La caída de las insolvencias judiciales en España, iniciada a finales de 2013, está frenando. Así, en el segundo trimestre de 2015 se registraron un total de 1.182 nuevos procesos concursales, según se desprende del seguimiento de las insolvencias judiciales en España que realiza el Área de Administración de Riesgos de Crédito y Caución, a partir de los datos publicados en el Boletín Oficial del Estado.

 

El número de procesos concursales registrados en este periodo supone una ligera caída del 4,2% frente a los registrados en el trimestre anterior, lejos de las tasas de dos cifras registradas en los trimestres precedentes.

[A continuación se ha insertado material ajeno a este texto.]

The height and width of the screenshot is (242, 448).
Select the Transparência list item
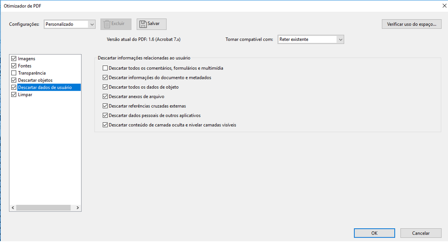[x=32, y=73]
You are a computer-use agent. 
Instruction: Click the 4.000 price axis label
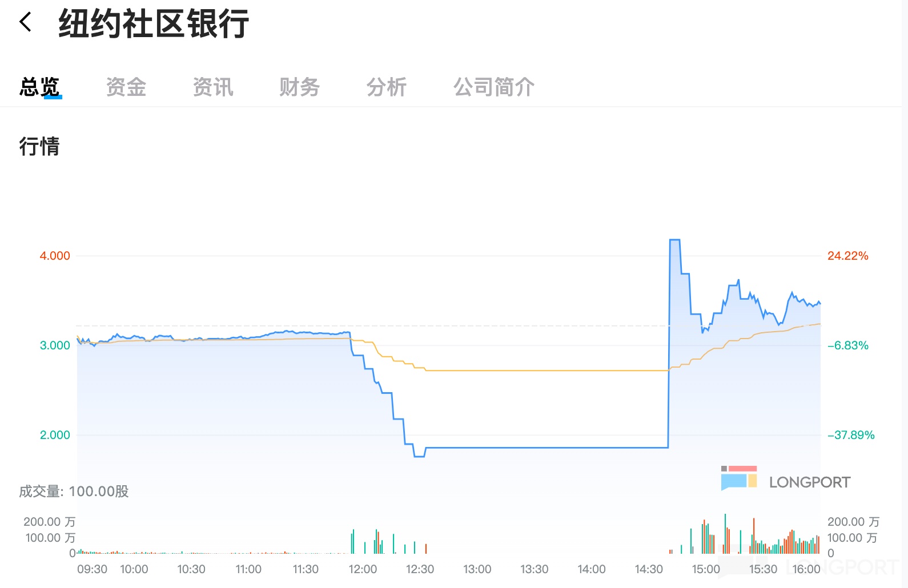point(55,256)
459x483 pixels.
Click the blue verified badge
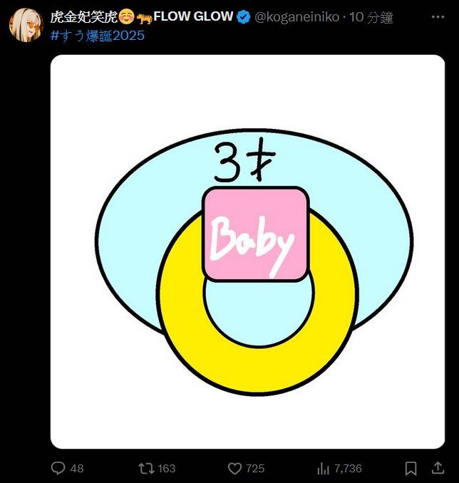point(243,18)
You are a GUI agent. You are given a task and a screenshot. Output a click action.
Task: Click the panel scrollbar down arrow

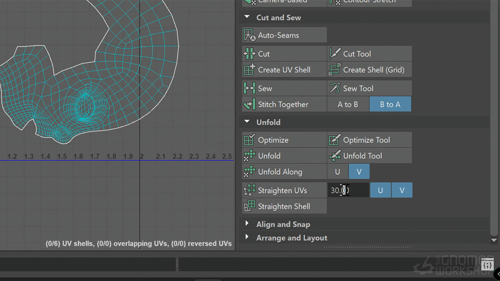click(494, 240)
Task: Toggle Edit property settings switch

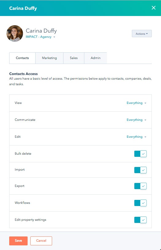Action: click(x=140, y=220)
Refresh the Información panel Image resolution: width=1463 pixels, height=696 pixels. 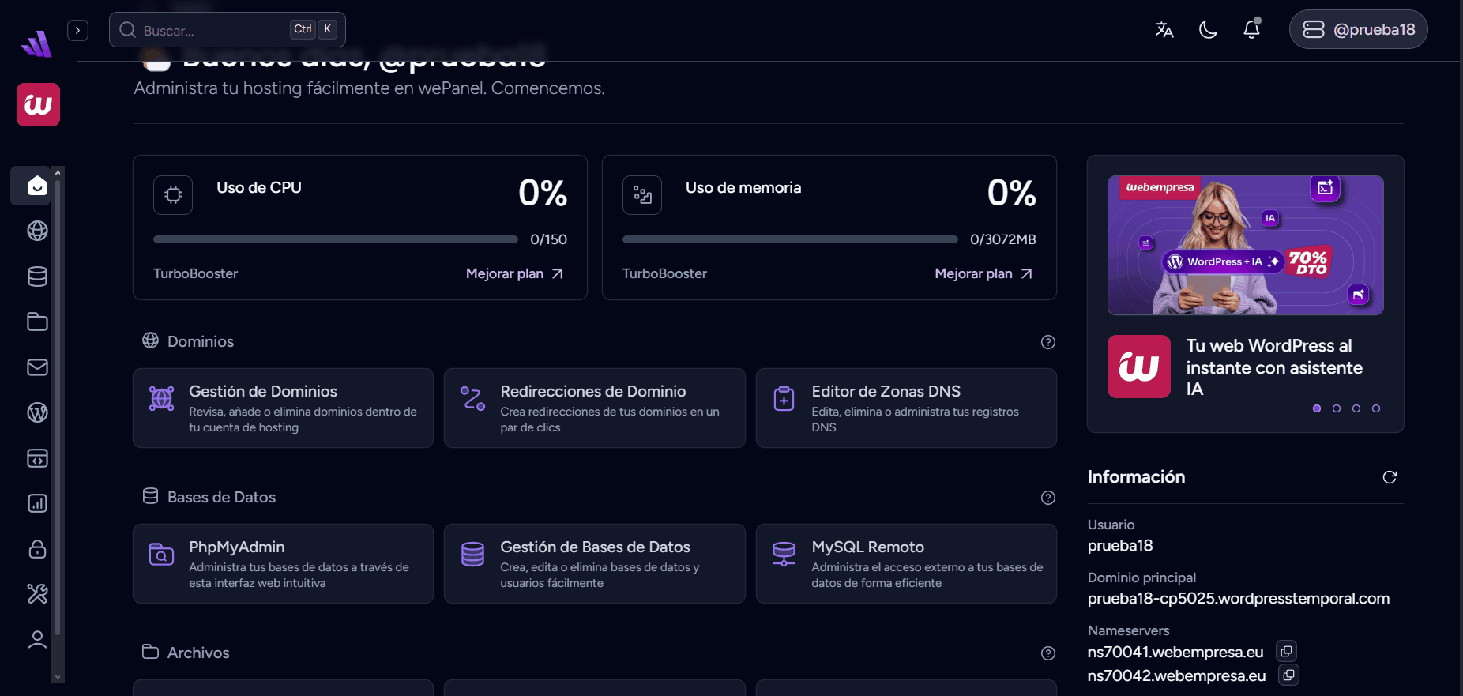tap(1390, 477)
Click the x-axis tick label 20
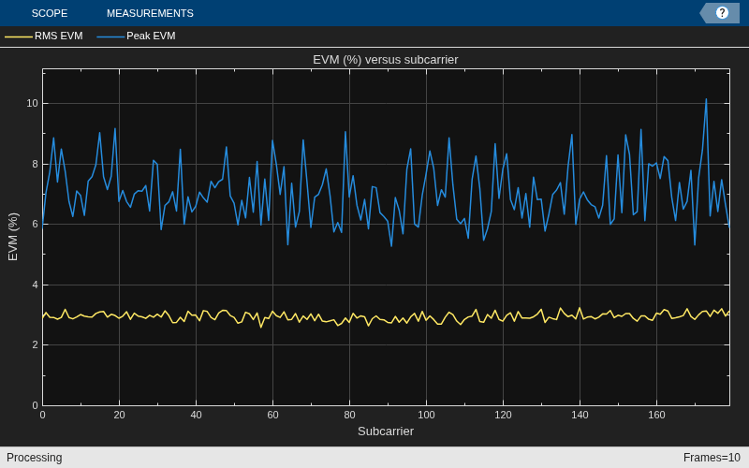The width and height of the screenshot is (749, 468). point(120,415)
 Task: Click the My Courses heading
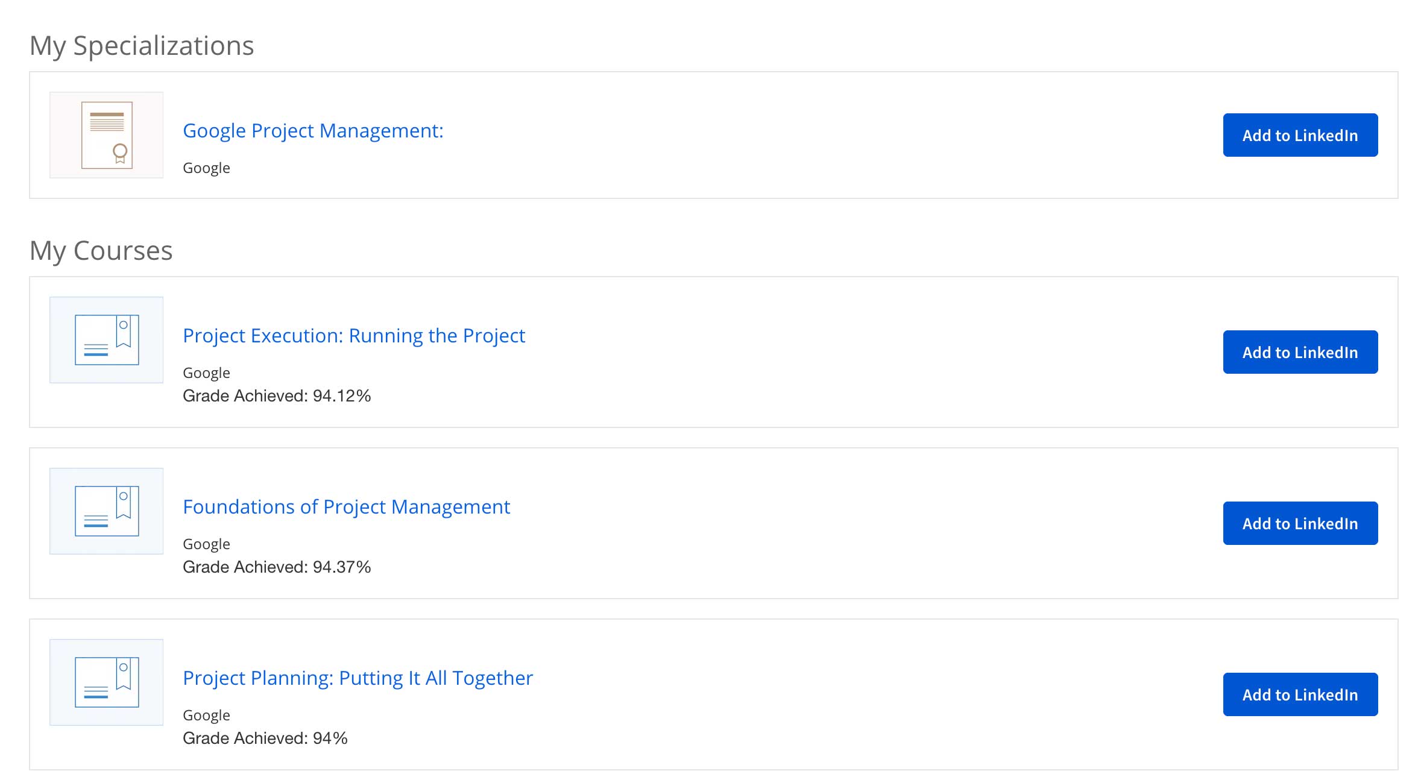tap(101, 251)
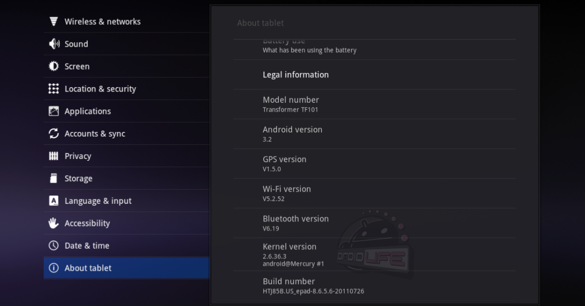Screen dimensions: 585x306
Task: Tap the Accounts & sync icon
Action: point(54,134)

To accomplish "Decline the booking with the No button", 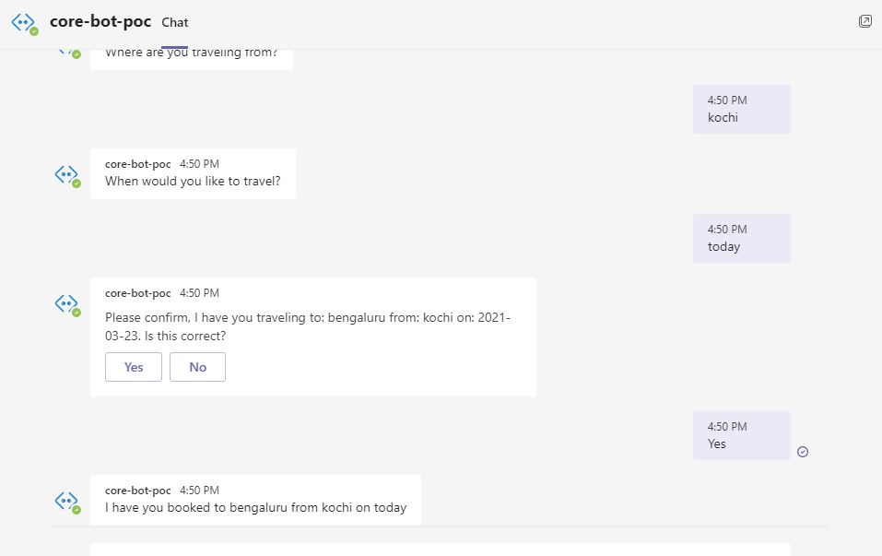I will [x=197, y=367].
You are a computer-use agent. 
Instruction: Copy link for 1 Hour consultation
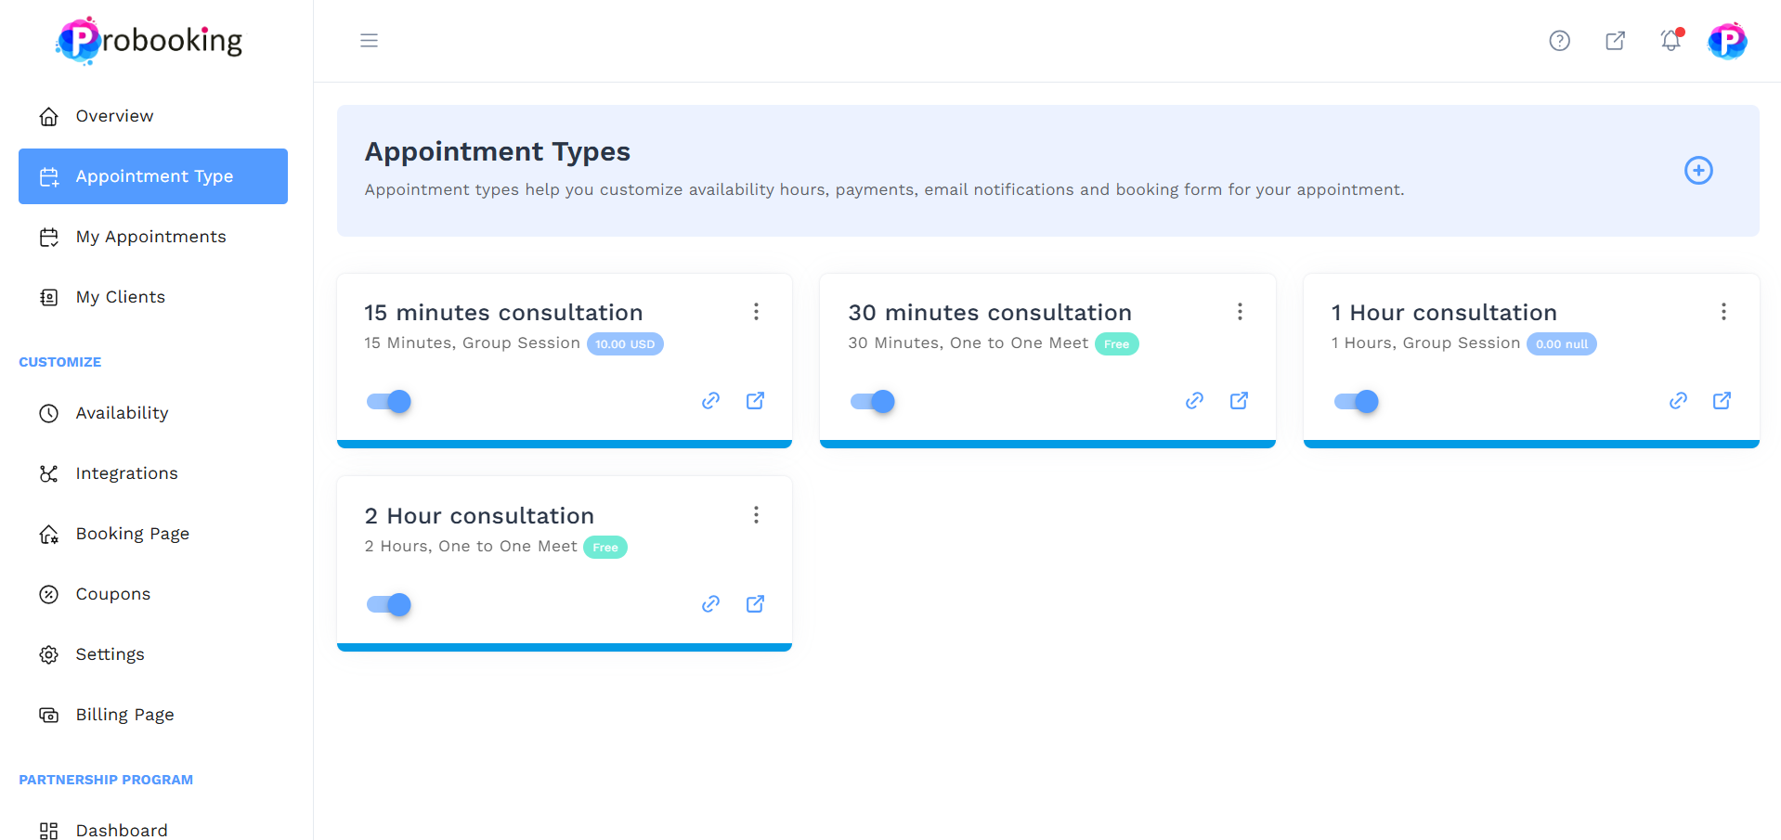pos(1678,401)
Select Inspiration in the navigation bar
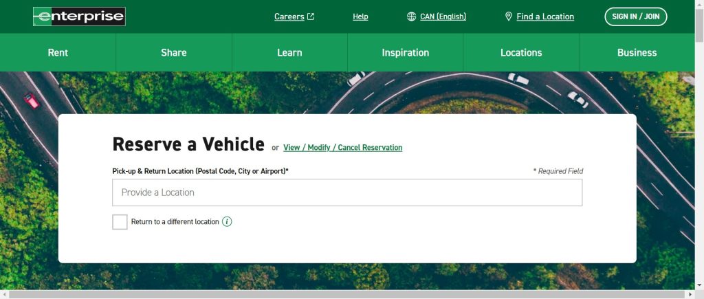 [405, 53]
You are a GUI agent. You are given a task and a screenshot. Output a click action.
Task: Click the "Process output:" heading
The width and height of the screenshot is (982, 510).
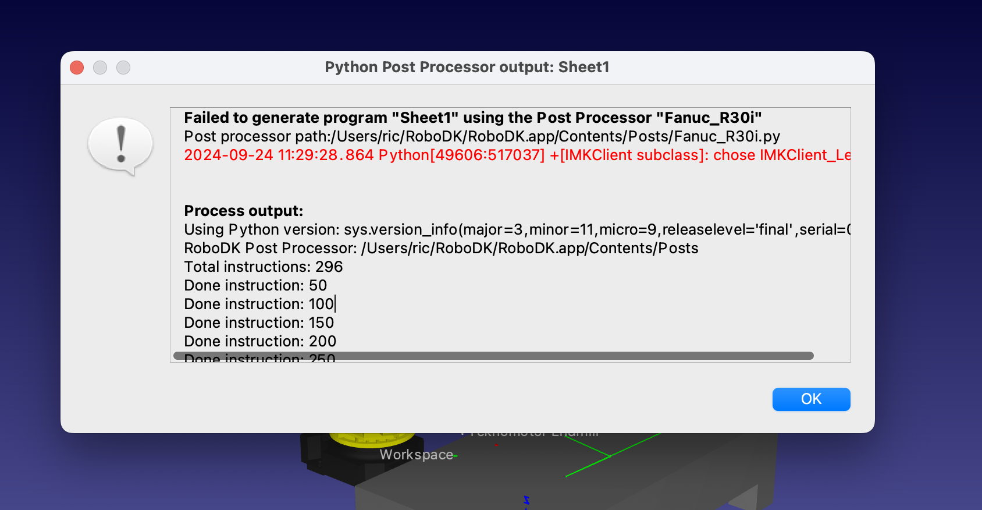pos(244,211)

La estabilización de la concursalidad empresarial en los niveles actuales durante el segundo semestre situaría el número anual de concursos en el entorno de los 4.000 casos. A pesar de esta buena evolución, el entorno de insolvencia continúa siendo frágil y complicado, marcado por el exceso de capacidad, la inactividad de la economía y las incertidumbres del entorno global. El número de quiebras empresariales aún multiplicará por cuatro las cifras previas a la crisis, donde lo habitual era registrar un millar de casos anuales.

Recalcar que la caída de la concursalidad se inició hace siete trimestres. En el conjunto de 2013 el número de procesos concursales se situó muy cerca de los 10.000, un dato que marcó el máximo histórico de las insolvencias judiciales en España.

No obstante, el cuarto trimestre ya mostró un mejor comportamiento que los tres anteriores, situándose en valores próximos al crecimiento cero. Los datos de 2014, por debajo de los 7.000 casos, consolidaron una mejoría impulsada por la recuperación económica de la economía española.

Las quiebras empresariales han reflejado fielmente las condiciones económicas desde 2008, con importantes incrementos interanuales del 100% en 2008 y del 50% en 2009. Tras un descenso interanual en 2010, las quiebras volvieron a aumentar en 2011, 2012 y 2013, debido principalmente a la caída de la demanda interna y a la elevada presión general sobre la liquidez de las empresas, por sus limitadas opciones de financiación externa.

Los niveles de insolvencia plantearán en los próximos años muchas dificultades para la actividad comercial. Se trata de un nuevo entorno, más global y complejo, donde el aseguramiento de las operaciones comerciales es una alternativa estratégica para las empresas.